The skill inspects each tutorial module and extracts the minimal actionable items: required inputs, primary function calls, standard result checks, compute and storage considerations, and recommended export commands. I organized guidance around distinct analysis modules so you can jump to AUCell scoring, DEG testing (metacell or single-cell), regulon discovery, factorization, community detection, drug-response prediction, or turnkey lazy pipelines. Each entry highlights interpretation checkpoints and optional visual/serialized outputs to persist results for downstream use.

When to use it

  • When you need pathway activity scoring across cells or clusters (AUCell).
  • When performing differential expression at cell or metacell resolution, or testing composition changes.
  • When discovering regulons or TF activity (SCENIC) and evaluating per-cell activity.
  • When extracting transcriptional programs via cNMF or testing overlapping community structure (NOCD).
  • When running single-cell drug-response prediction workflows or generating turnkey reports.

Best practices

  • Prepare and persist a clean AnnData with raw counts in adata.raw and UMAP / neighbor graphs ready.
  • Pre-download external resources (pathway libraries, GTFs, cisTarget DBs, CaDRReS models) before running heavy steps.
  • Allocate resources: set num_workers/num_cpus and enable GPU for metacell, scVI/Harmony, or GNN stages when available.
  • Validate outputs visually (UMAP overlays, volcano/boxplots, beeswarm/histograms) and save intermediate h5ad objects.
  • Tune stability parameters (bootstraps, capture rate, component K, FDR) and inspect consensus/stability diagnostics.

Example use cases

  • Score a GO/KEGG pathway library across a tumor scRNA-seq dataset and save AUCell matrices for visualization.
  • Build metacells with GPU acceleration, run pyDEG for robust marker detection, and map markers back to UMAP.
  • Run SCENIC on hematopoiesis data to obtain regulons, examine RSS and AUC distributions, and export regulon AnnData.
  • Perform cNMF across a K range, inspect K-selection and consensus heatmaps, and export topic embeddings for classification.
  • Run the lazy pipeline to produce a reproducible HTML report with QC, normalization, batch correction, and embeddings.

FAQ

Do I need a GPU for these tutorials?

GPU is optional but recommended for metacell construction, scVI/Harmony batch correction, GNN stages, and some SCENIC steps to reduce runtime.

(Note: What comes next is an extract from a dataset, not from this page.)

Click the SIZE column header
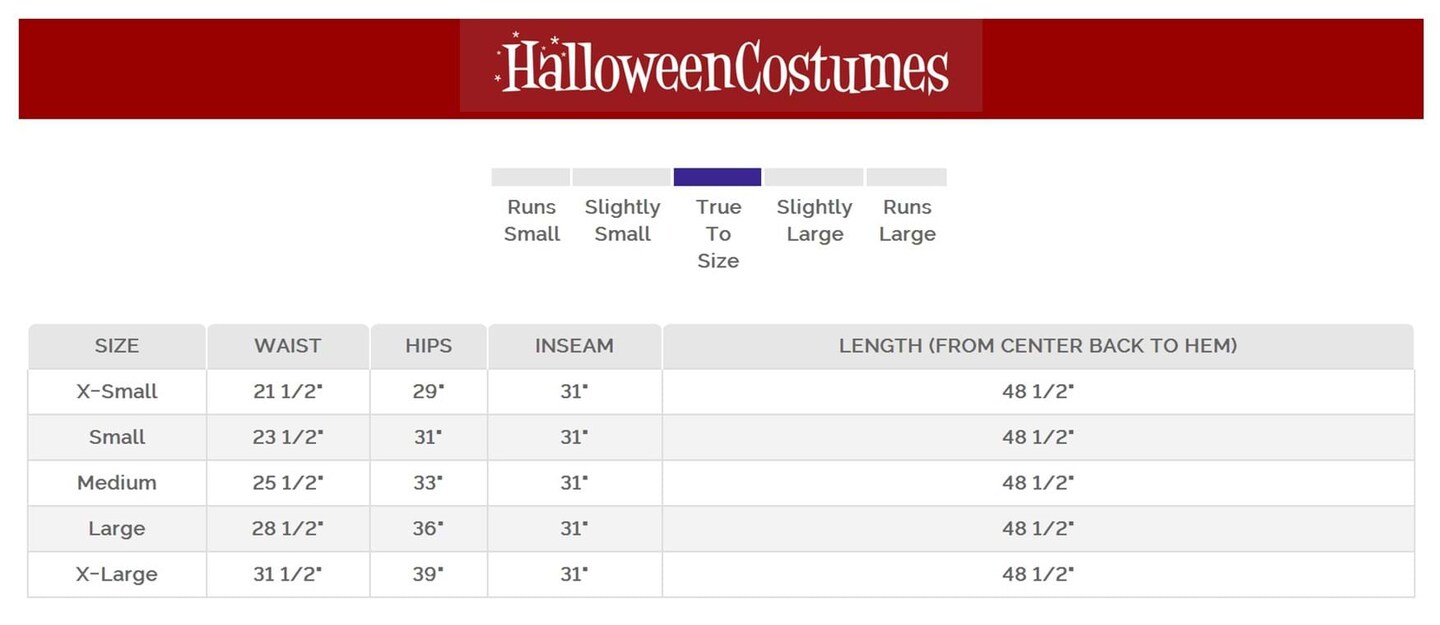coord(117,346)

What external downloads are required?

Pathway libraries, GTF gene annotations, cisTarget ranking DBs, motif tables, and CaDRReS model files should be downloaded beforehand and paths supplied to the workflows.

How do I persist intermediate results?

Use adata.write('file.h5ad'), scenic_obj saves, or explicit export functions (e.g., write_h5ad) shown in each module to enable re-use and reproducibility.